So, I figured it'd be ideal to jump into my first cross race ever. Did not go well. Seemed technical to me and it was rather slick (the more seasoned cross guys disagreed on that). I got destroyed.

Wasn't sure what the rule of thumb was, but after 25 minutes or so I started getting lapped and pulled out of the race. Apparently you just keep going and try to stay out the way of guys that have a clue how to ride a bike.

800 TSS on 10.5 hours.
Depends on the race, but usually being lapped in a local race means you can keep racing. You finish on lead lap, like a crit.

Thing about cross is, I know [MENTION=74778]mattm[/MENTION] likes to snark about how easy it is, but it really depends.
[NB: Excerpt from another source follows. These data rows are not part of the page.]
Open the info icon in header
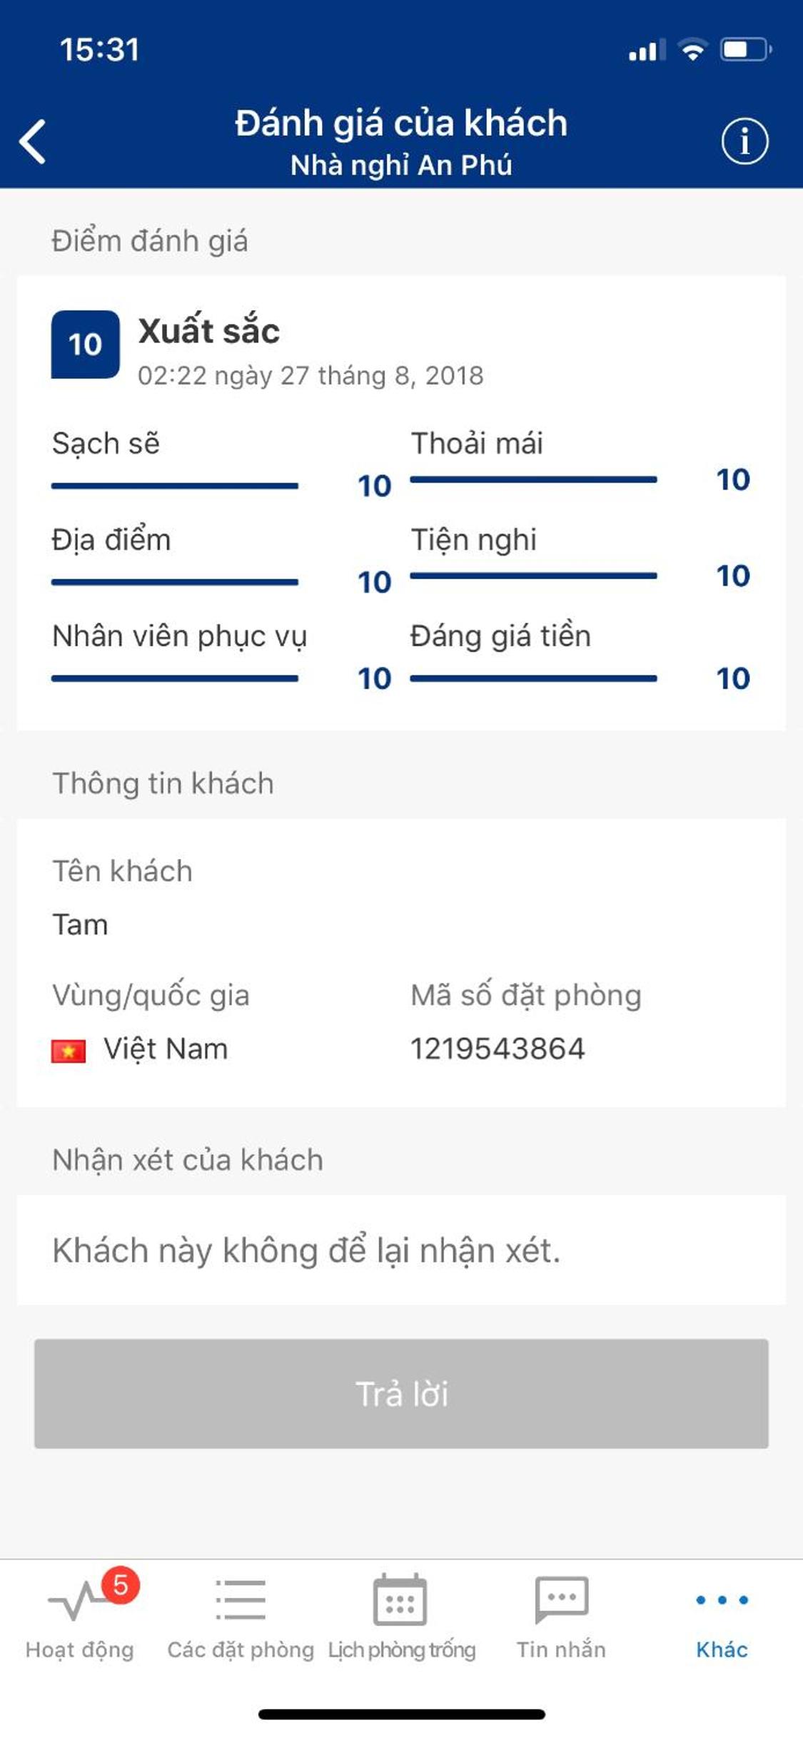Image resolution: width=803 pixels, height=1737 pixels. pos(744,141)
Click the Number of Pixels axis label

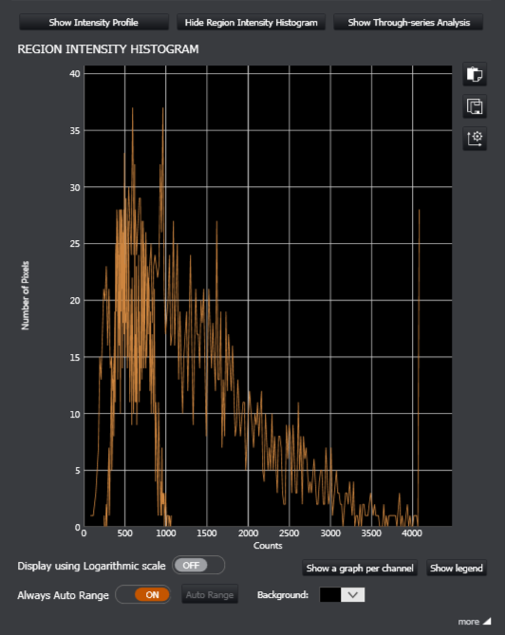pyautogui.click(x=25, y=295)
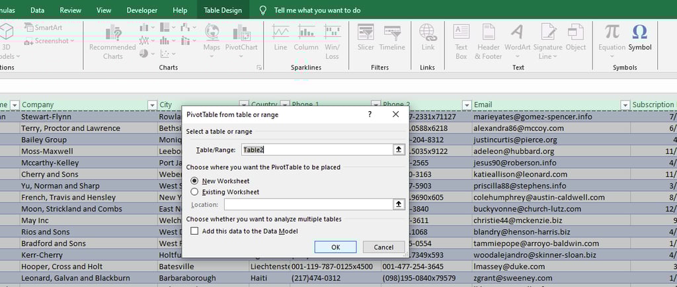
Task: Switch to the Table Design tab
Action: [222, 11]
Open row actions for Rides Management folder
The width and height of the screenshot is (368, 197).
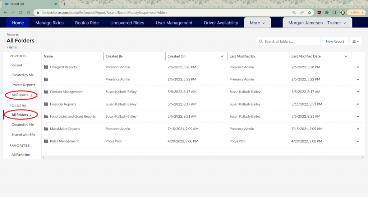[x=358, y=141]
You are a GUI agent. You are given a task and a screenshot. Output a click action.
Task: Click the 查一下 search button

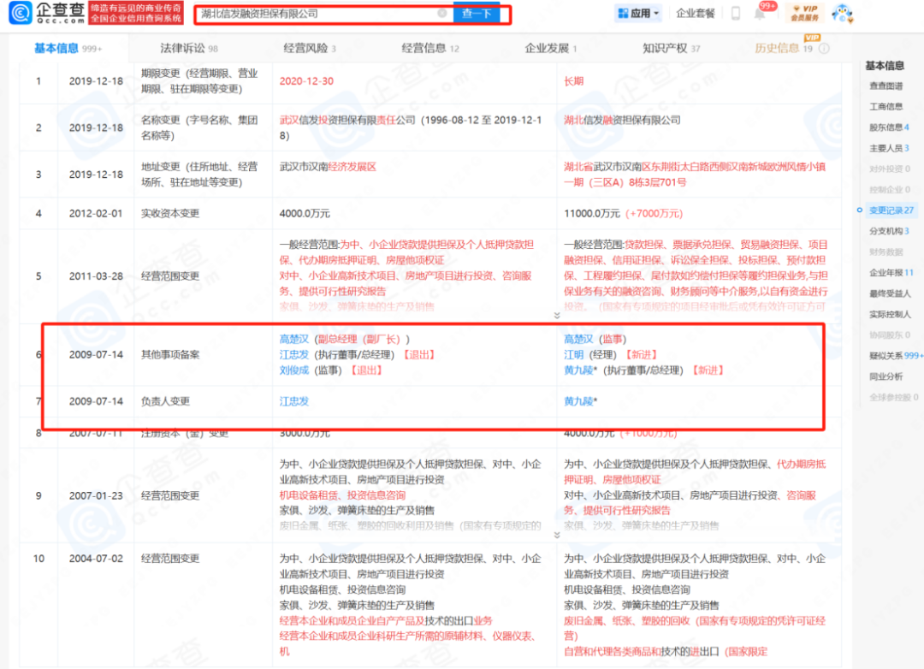point(477,14)
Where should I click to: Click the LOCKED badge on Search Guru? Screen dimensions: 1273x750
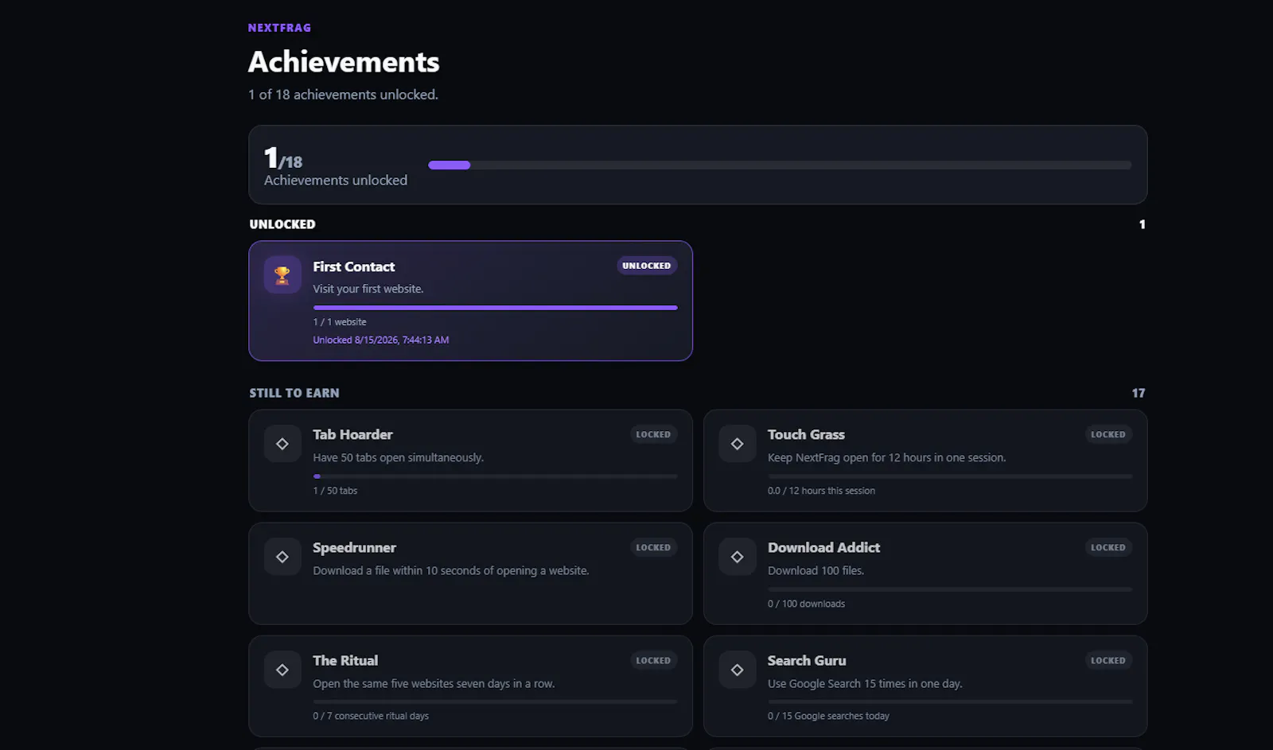1108,660
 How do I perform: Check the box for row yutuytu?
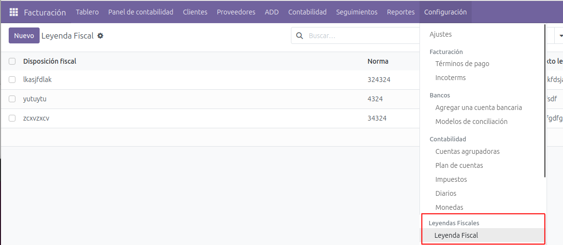pyautogui.click(x=12, y=99)
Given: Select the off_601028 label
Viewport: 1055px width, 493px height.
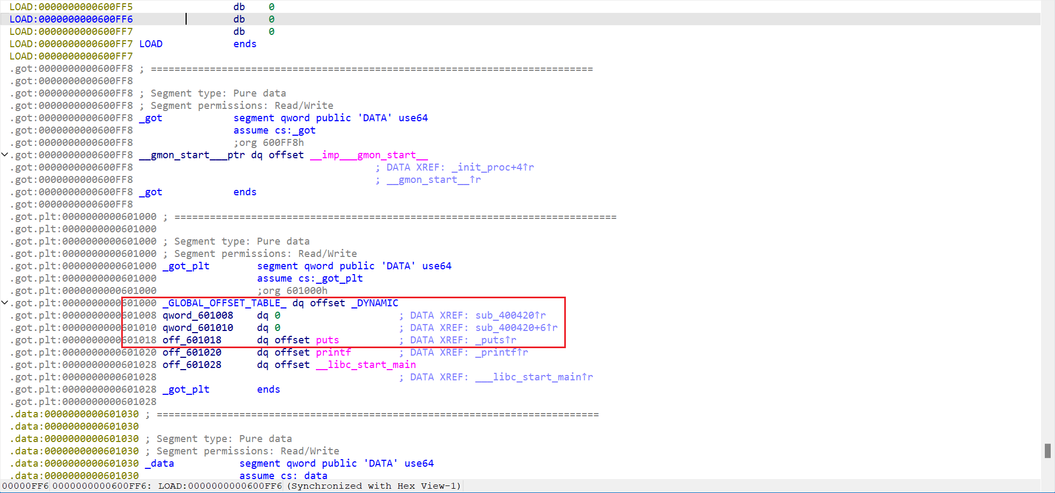Looking at the screenshot, I should 192,365.
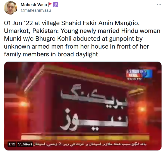Click the 9:45 PM timestamp under the logo
Image resolution: width=166 pixels, height=151 pixels.
[x=134, y=79]
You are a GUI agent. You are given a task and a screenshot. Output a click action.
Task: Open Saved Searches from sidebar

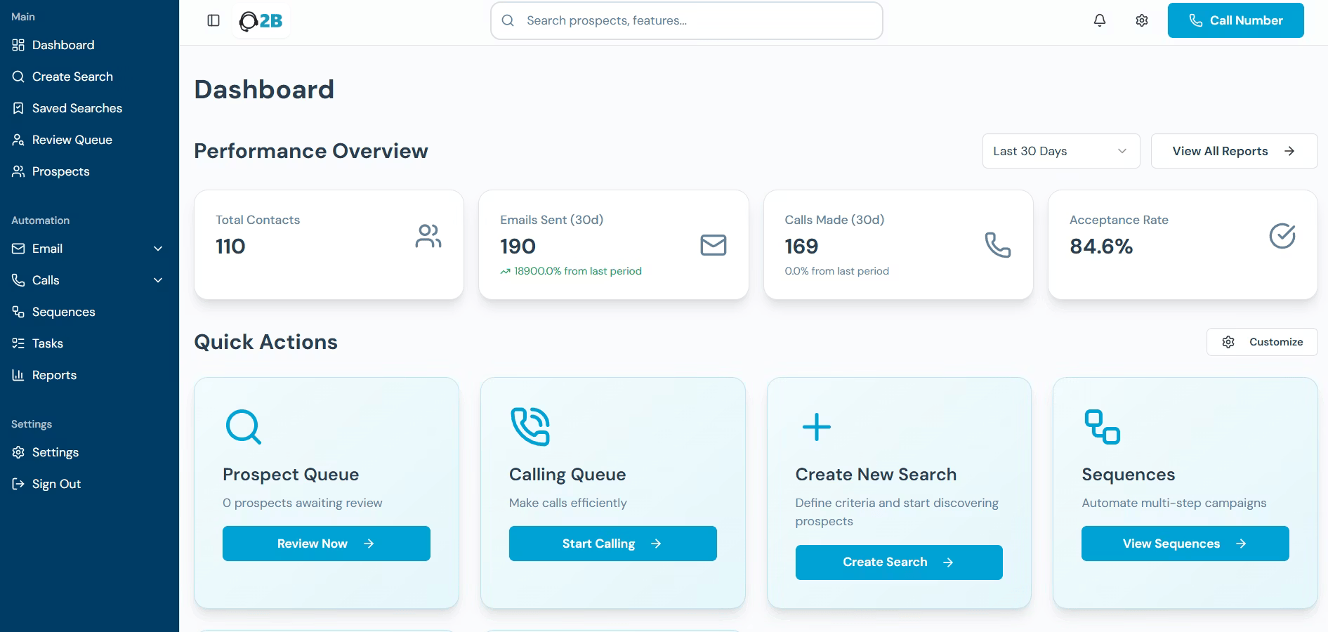tap(77, 108)
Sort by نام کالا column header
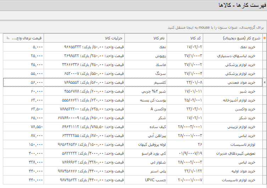 tap(146, 38)
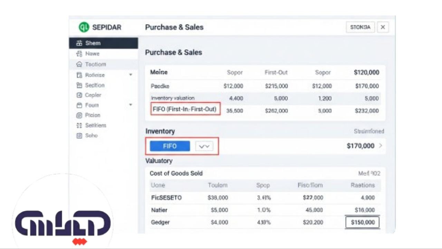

Some people can jump into their first races and have it go pretty well. Dealing with the corners and traction comes more naturally. To be honest, this was my experience. Other people have a harder time adapting to how different it is from road despite the similar bikes.

No matter who you are, though, jumping into a cross race when you've already done 700+ TSS that week probably isn't going to go well. It's not like jumping into a road race or a crit when you're tired. You can't just sit on the wheels and chill to nearly the same extent. Chilling out in a cross race requires deep experience and awesome fitness.

What category did you race? Did you use your road category to start as a 4 or 3?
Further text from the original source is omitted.